それを、私が「経済力」という別の力で上書きしてしまったのだから、立つ瀬がないのだろう。
(……面倒くさい男心ね)
私は心の中で溜め息をつき、飲み干したコーヒーカップを置いた。
「勘違いしないでください、パートナー」
私は席を立ち、シリウスの目の前に立った。
「必要なかった? とんでもない」
「……慰めはいい」
「慰めではありません。事実です」
私は彼の胸元の、最高級の生地でできたマントを指先で摘まんだ。
「いいですか? 私がここまで大胆に動けたのは、貴方の『武力』という担保があったからです」
「担保?」
「ええ。もし私が失敗しても、後ろには『大陸最強の皇帝』が控えている。その絶対的な安心感(セーフティネット)があったからこそ、私は全財産をかけた大博打(ギャンブル)が打てたのです」
私は彼の瞳を真っ直ぐに見つめた。
「金だけでは国は守れません。暴力だけでも国は富みません。……『金』と『剣』。
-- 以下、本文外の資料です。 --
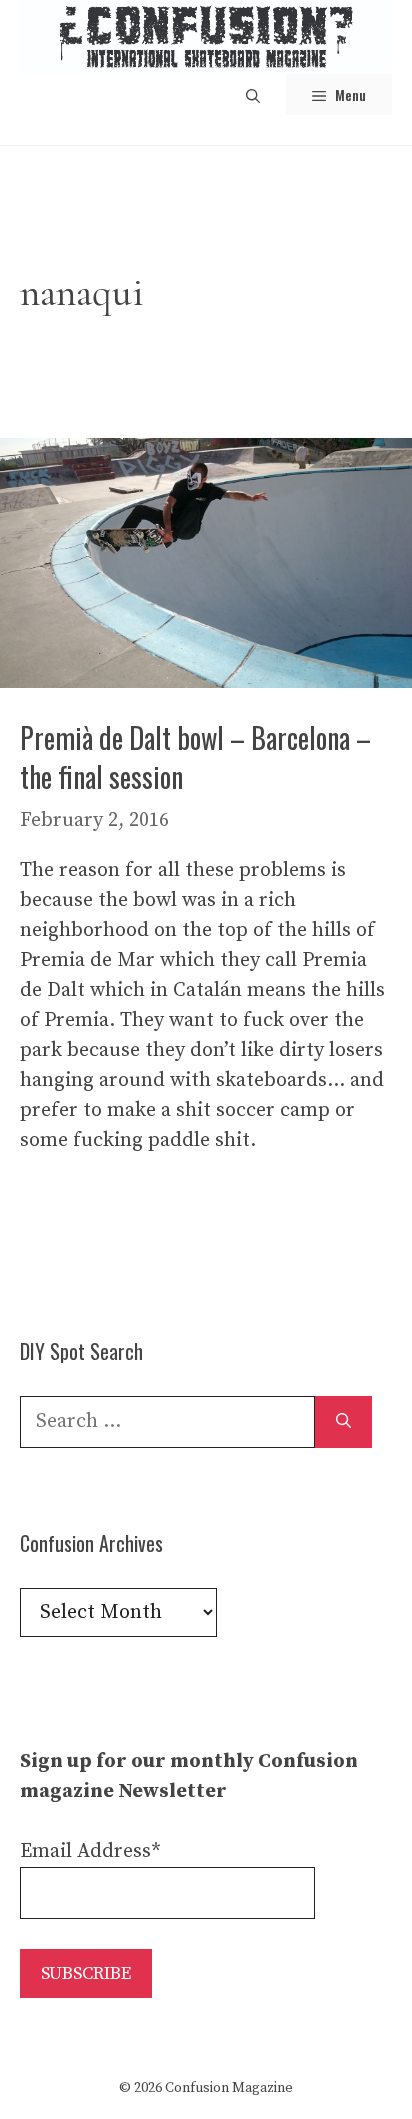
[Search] (343, 1422)
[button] (253, 94)
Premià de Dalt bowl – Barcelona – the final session (195, 757)
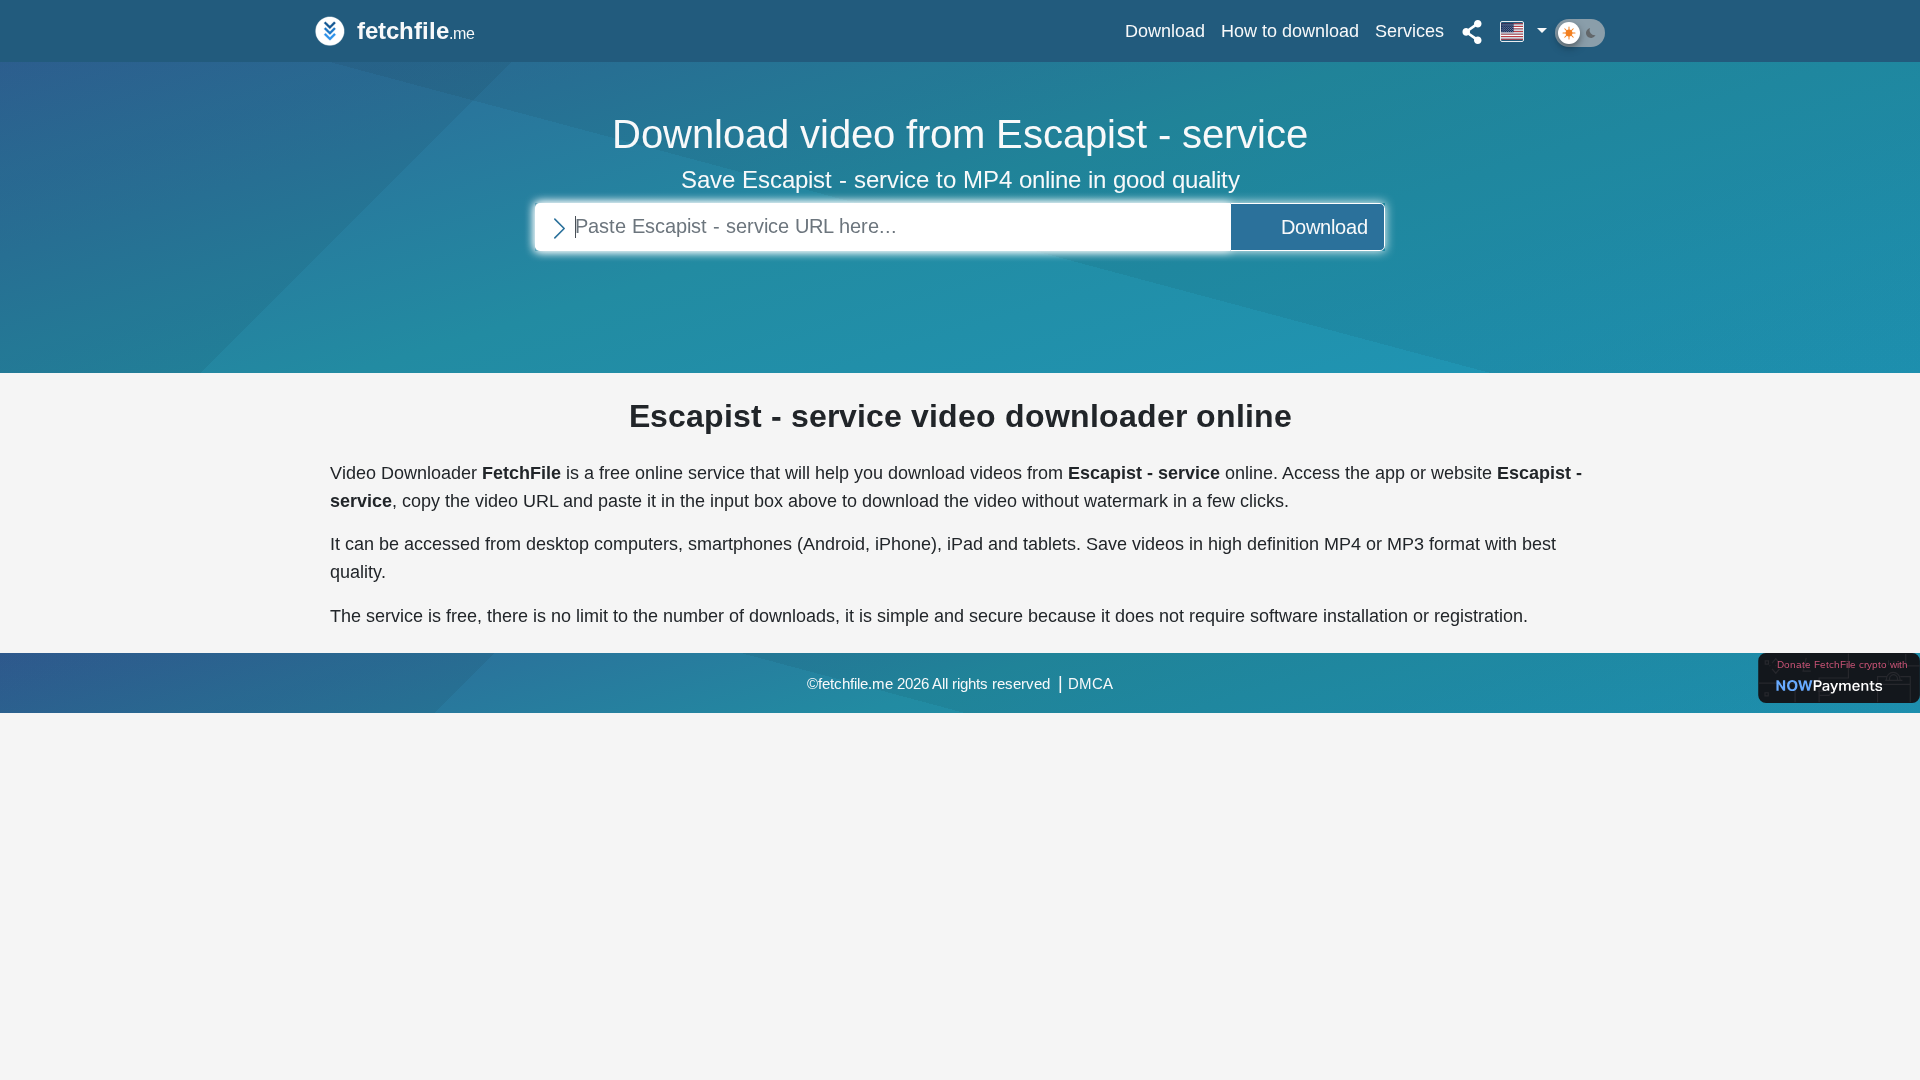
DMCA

この二つが揃って初めて、最強の国家運営ができるのです」
私はニヤリと笑った。
「ですから陛下。貴方はこれからも、私の最強の『用心棒』でいてください。私が稼ぎ、貴方が守る。……完璧なビジネスモデルだと思いませんか?」
シリウスが瞬きをする。
やがて、その口元にいつもの不敵な笑みが戻ってきた。
「……ククッ。用心棒、か。皇帝をそこまで安く使うのは、世界広しといえども貴様だけだぞ」
「あら、高く買っていますわよ? 私の『愛(仮契約)』を報酬として支払っているのですから」
「……一本取られたな」
シリウスは立ち上がり、私の腰を引き寄せた。
周囲に一万人の騎士団がいる前で、堂々と。
「おい、ガルド! 全軍に告ぐ!」
シリウスが朗々と声を張り上げる。
「このミルク・ド・ラテこそが、我が帝国の未来の皇后であり、俺が唯一認めた『対等のパートナー』だ! 全員、皇帝に対するのと同じ敬意を持って彼女に接せよ!」
「「「ははぁーっ!!」」」
一万人の騎士が一斉に跪く。
金属音が波のように広がる光景は、圧巻だった。
まあ、私の目には「一万人の新規顧客(消費者)」に見えているのだけれど。
「……陛下、調子に乗りすぎです」
「いいだろう。事実だ」
シリウスは私の耳元で囁いた。
「これで、貴様はもう逃げられんぞ。帝国の軍事力も、貴様の手駒になったわけだ」
「……返品は不可ですよね?」
「ああ。クーリングオフ期間は終了した」
彼は楽しそうに笑う。
その笑顔を見て、私もつられて笑ってしまった。
「仕方ありませんね。……では、この一万人の食費と滞在費、きっちり帝国に請求させていただきますわ」
「好きにしろ。俺の財布は貴様のものだ」
こうして、最強の「金」と「剣」のタッグが、名実ともに完成した瞬間だった。
しかし、平和な時間は長くは続かない。